Eventually something dangerous happens.

You stop seeing opponents.

You start seeing enemies.

History has shown repeatedly that once people begin viewing political opponents as enemies rather than fellow citizens, the risk of political violence increases. The United States has experienced attacks against elected officials, candidates, judges, activists, and public figures from people with a variety of ideological motivations. Every one of those incidents should concern Americans regardless of party because each chips away at the norms that make peaceful self-government possible.

This isn’t simply a left-wing problem or a right-wing problem.

It’s a tribalism problem.

And tribalism is remarkably effective at convincing otherwise decent people that bad behavior is justified—as long as their side benefits.

We’ve reached the point where many Americans instinctively defend outrageous conduct if it advances their tribe and condemn the exact same conduct when the other tribe does it.

That’s not principle.

That’s fandom.

Somewhere along the way, politics became sports.

The jersey matters more than the Constitution.

Winning matters more than truth.

Humiliating the other team matters more than solving the problem.

Our Founders understood something we’ve forgotten.
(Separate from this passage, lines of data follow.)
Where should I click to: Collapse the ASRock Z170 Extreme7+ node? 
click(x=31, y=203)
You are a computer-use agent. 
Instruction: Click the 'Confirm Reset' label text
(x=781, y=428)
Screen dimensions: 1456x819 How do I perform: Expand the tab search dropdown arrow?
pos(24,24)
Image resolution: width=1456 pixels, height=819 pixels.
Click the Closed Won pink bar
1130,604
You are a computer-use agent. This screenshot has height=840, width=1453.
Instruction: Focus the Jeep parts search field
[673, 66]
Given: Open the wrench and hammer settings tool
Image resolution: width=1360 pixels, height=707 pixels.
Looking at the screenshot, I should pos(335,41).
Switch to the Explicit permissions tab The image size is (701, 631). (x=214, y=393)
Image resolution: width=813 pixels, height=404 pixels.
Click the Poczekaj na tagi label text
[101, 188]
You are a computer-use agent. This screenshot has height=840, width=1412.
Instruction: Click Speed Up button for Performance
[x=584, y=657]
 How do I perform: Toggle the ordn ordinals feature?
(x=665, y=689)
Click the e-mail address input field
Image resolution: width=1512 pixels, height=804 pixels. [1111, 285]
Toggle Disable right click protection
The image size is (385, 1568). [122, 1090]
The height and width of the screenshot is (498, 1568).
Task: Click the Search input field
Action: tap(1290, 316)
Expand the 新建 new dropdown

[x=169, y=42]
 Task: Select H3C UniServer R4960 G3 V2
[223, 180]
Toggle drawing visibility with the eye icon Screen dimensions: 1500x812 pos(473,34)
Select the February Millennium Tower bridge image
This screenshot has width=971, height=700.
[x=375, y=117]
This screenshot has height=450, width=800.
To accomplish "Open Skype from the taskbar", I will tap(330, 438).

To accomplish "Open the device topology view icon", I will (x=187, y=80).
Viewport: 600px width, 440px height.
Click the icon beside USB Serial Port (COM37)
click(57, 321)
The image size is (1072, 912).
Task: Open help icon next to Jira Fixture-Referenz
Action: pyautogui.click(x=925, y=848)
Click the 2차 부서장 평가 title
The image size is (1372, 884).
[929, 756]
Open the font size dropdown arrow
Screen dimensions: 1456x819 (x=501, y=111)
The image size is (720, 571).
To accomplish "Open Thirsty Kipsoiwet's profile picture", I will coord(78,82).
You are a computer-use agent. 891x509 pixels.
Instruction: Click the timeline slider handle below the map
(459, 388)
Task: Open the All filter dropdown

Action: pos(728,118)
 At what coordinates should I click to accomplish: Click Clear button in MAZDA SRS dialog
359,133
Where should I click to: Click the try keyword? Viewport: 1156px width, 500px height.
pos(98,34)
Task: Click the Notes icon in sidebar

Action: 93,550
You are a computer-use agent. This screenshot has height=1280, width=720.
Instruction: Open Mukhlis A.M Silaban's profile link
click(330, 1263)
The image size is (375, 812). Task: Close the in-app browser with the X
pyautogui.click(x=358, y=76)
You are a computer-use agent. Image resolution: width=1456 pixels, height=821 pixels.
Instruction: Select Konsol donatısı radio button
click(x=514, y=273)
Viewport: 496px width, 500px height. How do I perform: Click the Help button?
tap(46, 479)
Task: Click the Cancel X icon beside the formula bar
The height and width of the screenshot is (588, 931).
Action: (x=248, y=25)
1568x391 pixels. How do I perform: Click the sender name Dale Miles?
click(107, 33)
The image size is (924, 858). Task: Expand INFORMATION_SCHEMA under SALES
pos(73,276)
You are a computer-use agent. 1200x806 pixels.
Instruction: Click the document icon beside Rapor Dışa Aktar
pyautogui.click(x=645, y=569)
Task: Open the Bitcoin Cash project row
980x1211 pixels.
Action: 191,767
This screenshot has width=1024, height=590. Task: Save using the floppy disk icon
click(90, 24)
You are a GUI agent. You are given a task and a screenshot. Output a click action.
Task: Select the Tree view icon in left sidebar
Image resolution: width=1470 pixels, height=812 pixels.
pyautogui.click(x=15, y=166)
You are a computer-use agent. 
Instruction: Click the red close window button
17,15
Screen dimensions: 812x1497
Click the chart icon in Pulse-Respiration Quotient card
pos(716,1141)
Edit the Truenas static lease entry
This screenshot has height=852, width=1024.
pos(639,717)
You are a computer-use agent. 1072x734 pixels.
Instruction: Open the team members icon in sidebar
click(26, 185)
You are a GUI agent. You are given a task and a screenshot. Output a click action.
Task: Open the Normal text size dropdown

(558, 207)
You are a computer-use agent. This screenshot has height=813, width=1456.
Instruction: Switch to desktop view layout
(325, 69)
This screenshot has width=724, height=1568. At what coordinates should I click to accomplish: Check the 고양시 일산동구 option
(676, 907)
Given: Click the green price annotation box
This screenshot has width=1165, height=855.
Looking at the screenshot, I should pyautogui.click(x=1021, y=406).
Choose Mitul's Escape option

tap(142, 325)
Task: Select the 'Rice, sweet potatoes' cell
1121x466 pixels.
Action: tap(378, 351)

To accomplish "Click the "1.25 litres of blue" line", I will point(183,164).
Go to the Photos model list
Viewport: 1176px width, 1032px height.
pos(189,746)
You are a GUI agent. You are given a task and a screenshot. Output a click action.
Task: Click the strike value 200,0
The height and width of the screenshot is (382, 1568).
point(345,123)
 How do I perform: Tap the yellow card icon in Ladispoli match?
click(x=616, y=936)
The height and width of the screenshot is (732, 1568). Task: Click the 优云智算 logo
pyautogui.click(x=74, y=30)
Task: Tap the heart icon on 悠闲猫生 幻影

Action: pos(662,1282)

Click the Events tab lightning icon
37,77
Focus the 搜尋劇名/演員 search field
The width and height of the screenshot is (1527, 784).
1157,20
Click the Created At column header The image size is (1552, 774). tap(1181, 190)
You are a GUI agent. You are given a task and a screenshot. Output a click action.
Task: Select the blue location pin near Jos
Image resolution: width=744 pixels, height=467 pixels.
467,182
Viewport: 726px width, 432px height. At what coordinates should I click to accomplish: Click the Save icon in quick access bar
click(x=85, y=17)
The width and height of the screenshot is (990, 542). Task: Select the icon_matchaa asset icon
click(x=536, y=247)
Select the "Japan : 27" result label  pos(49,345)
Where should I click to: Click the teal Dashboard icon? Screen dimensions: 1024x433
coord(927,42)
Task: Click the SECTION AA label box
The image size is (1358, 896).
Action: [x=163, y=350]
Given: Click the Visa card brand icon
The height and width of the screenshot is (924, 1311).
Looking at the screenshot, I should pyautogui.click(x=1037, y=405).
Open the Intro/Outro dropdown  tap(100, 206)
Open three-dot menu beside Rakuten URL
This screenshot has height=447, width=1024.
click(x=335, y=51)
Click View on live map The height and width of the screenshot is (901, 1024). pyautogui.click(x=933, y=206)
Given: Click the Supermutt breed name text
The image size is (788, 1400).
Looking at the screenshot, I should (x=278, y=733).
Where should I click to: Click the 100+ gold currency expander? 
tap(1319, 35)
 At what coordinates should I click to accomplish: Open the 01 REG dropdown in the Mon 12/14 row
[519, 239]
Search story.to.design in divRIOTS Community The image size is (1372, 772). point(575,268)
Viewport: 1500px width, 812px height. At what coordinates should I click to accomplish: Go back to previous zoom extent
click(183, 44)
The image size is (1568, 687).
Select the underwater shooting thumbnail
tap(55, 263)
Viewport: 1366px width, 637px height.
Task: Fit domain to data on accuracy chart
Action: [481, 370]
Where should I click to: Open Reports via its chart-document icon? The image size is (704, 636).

A constitutional republic depends upon citizens who share a common identity that rises above political disagreements. They expected fierce debate, but they also assumed Americans would recognize one another as countrymen first and partisans second.

That assumption is under enormous strain today.

If your highest loyalty is to a political tribe, every election becomes existential to your tribe’s existence.

Every compromise becomes betrayal.

Every opponent becomes evil.

And every loss feels intolerable.

No republic can thrive under those conditions for long.

Perhaps that’s why the question isn’t whether America needs more political parties.

It doesn’t.

Five parties can become five tribes just as easily as two parties become two tribes.

The real question is whether Americans still possess anything capable of uniting them above politics.

The Constitution.

The Bill of Rights.

Equal justice.

Freedom of speech.

The peaceful transfer of power.

The belief that your political opponent is still your fellow citizen. a human, an imager of God.

Those ideas once formed the civic glue that held together people who disagreed on nearly everything else.

Without them, we’re simply two tribes sharing the same ZIP code.

And history offers countless examples of how that story ends.

The cure isn’t another party.

It’s remembering we’re still one nation.